Back in 1988 there was a report from the National Audit Office that identified among museums "huge backlogs in conservation and documentation" and a growing number of items remaining in storage with the instititons struggling to look after collections effectively.

Last year there was a Farrer & Co conference on "deaccessioning" and disposals. The arts minister Edward Vaizey suggested an alternative approach:

"While I believe that decisions about local authority managed collections must be taken at the local level, I would always encourage all local authorities to carefully weigh all the relevant factors before selling any works of art."

He added:

"There is no reason why institutions cannot be inventive in enabling their collection to be seen by more people in the community while at the same time generating income. For example, I would have no trouble with a museum lending a picture to a major local business for display in its public area but also charging for the privilege.”

Gary Tinterow, Engelhard Chairman of Nineteenth-Century, Modern and Contemporary Art, Metropolitan Museum of Art said:

“In America we have the sense that things may leave a museum: they may be then bought at auction by another museum, they may be bought by a private collector who may then donate it to another museum. We see things as constantly changing and growing and evolving in an organic way, and we don’t have as much as one has in Europe the notion of irrevocable loss: the notion that if it leaves the public domain then it is lost forever. That’s not the case in the United States and we see things come around and turn around and our collections constantly growing.”

Sir Simon Jenkins said:

"The hoarding instinct is, I have to say, close to being immoral. I feel more strongly about this than anything we’re discussing. I just cannot take vast amounts of fine art sitting in basements in London any more than I can take them sitting in attics all over the country. People painted pictures for other people to look at them. If we cannot show them the pictures, we should give them to someone else who can. The idea that there is something ideologically grand about constantly acquiring works of art so scholars can see them is the ultimate form of elitism.”

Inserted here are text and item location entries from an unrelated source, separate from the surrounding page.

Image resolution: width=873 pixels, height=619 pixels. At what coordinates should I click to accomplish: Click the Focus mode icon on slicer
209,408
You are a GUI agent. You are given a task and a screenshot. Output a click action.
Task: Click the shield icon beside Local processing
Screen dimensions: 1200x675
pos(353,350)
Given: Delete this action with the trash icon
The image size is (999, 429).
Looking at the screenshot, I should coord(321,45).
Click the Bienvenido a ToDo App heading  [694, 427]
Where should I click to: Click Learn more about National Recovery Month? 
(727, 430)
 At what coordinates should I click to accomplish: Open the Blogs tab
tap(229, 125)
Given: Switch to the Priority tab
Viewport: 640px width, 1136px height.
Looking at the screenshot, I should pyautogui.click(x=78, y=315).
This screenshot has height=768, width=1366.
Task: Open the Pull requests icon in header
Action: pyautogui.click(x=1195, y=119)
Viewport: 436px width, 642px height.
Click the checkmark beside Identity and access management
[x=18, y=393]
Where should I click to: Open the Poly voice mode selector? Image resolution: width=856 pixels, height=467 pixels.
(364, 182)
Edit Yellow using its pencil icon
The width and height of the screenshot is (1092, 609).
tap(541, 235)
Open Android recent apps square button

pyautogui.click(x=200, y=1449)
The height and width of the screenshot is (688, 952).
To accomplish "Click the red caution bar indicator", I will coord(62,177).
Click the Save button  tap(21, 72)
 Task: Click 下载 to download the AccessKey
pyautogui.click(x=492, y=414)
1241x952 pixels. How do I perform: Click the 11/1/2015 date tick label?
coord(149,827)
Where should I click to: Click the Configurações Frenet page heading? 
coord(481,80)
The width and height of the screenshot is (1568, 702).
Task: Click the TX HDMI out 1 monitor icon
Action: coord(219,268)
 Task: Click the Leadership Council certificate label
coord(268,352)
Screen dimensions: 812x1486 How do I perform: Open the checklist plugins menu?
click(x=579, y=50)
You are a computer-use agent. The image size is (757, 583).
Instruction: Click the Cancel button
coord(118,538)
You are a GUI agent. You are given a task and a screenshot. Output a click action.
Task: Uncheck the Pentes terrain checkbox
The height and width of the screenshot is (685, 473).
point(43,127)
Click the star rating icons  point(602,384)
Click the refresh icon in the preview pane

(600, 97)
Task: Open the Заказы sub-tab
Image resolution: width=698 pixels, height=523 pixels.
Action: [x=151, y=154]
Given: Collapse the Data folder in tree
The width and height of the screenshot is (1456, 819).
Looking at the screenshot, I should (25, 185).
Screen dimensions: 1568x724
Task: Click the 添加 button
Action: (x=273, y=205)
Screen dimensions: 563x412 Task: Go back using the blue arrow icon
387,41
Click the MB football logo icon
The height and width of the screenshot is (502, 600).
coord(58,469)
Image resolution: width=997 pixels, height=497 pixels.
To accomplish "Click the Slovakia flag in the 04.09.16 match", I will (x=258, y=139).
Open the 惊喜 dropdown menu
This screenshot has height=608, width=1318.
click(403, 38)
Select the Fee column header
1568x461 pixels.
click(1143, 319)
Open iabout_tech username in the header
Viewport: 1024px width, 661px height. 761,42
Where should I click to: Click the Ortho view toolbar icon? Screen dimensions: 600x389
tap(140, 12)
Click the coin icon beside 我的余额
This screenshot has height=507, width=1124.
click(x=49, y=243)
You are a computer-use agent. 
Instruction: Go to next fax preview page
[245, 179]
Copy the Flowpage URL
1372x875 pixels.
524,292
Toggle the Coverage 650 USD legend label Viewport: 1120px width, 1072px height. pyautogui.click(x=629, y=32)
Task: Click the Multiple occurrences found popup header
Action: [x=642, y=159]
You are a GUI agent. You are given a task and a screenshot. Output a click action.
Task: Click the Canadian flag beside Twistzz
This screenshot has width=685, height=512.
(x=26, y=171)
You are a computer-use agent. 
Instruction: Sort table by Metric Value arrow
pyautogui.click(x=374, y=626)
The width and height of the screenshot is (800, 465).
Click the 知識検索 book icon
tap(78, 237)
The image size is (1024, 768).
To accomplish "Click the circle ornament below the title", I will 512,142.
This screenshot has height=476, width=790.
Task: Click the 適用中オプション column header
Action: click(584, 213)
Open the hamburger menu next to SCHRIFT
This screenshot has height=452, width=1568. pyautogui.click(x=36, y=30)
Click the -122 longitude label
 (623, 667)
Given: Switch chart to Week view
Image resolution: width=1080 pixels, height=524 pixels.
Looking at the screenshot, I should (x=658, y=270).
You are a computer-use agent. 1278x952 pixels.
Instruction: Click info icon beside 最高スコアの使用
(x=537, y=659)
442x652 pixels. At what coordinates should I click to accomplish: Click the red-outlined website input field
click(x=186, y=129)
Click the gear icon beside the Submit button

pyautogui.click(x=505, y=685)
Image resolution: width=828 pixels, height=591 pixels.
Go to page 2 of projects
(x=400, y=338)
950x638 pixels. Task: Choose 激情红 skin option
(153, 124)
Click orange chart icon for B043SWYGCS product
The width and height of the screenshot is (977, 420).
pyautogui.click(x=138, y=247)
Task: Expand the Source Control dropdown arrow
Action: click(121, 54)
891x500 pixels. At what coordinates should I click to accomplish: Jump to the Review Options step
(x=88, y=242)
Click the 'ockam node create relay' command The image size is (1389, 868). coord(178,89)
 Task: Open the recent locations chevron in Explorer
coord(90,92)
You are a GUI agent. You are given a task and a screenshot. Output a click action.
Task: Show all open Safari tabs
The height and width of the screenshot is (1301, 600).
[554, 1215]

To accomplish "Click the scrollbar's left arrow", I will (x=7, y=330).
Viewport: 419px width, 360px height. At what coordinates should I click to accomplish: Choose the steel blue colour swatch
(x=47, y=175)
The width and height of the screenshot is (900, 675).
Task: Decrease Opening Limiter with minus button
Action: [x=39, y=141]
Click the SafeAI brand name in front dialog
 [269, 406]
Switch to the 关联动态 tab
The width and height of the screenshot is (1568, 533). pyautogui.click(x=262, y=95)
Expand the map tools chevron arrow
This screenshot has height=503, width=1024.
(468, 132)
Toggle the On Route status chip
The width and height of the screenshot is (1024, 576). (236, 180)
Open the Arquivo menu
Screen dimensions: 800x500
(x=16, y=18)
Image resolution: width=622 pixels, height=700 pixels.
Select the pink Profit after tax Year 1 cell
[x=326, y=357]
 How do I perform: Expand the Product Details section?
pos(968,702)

If institutions sell surplus art works rather than leave them rotting in storage will that discourage future donors? That has not been the experience of Hilary Bracegirdle, Director, Royal Cornwall Museum after their recent sale of Victorian paintings.

He says:

“Donors and patrons are not fools and they will not invest in an organization which isn’t sustainable. In a recent case a prospective donor went with a fine tooth comb through our accounts and business plans and met key staff and Trustees – and decided to leave us an internationally significant collection because we have an endowment fund. I’m always up front about why we took this action and it allows me a hook to say to people who want to give us anything – particularly if it’s a large collection or a very valuable collection – ‘would you consider endowing your gift to us?’ This legacy is now coming with a considerable endowment.

"Just as with gifts of houses to the National Trust, people are beginning to realise that new acquisitions come with responsibilities and that they can actually help us face those. Indeed, converse to received wisdom, we have never before been offered so many paintings and from very interesting collections."